* TASK GOAL *
Count the lines in the items below that contain the string "target", and reply with the number alone.

::: GIVEN ENTRIES

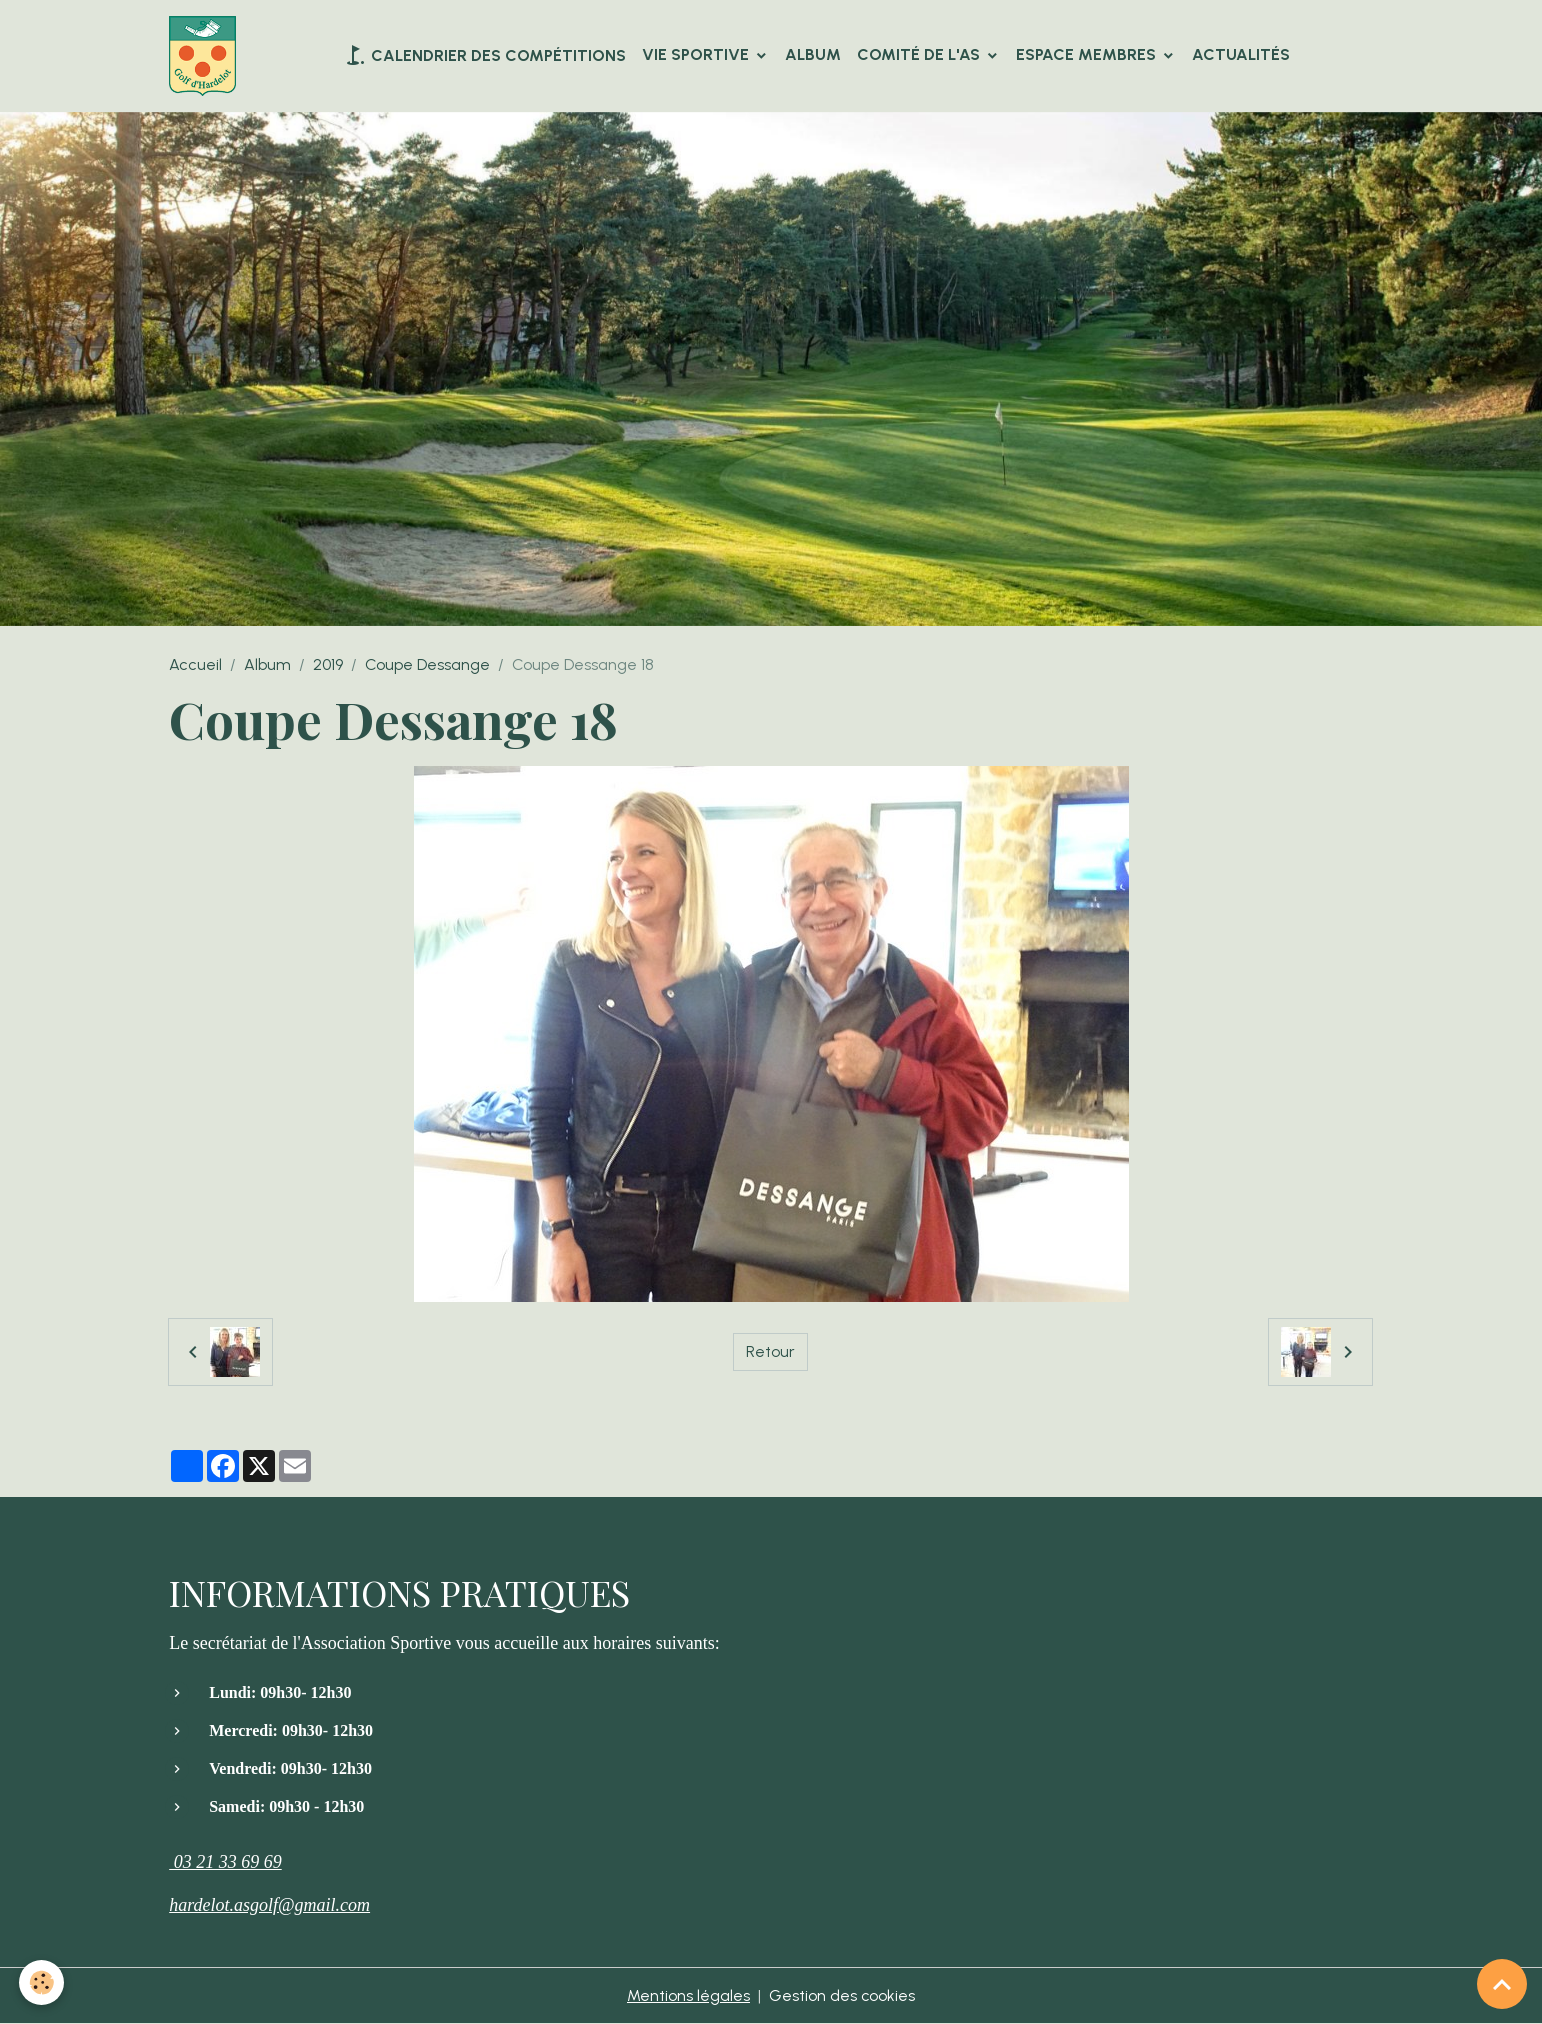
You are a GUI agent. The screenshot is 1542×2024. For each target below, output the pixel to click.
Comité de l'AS (920, 54)
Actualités (1241, 54)
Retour (770, 1351)
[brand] (206, 56)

::::::

* ANSWER TO THIS PROBLEM *
1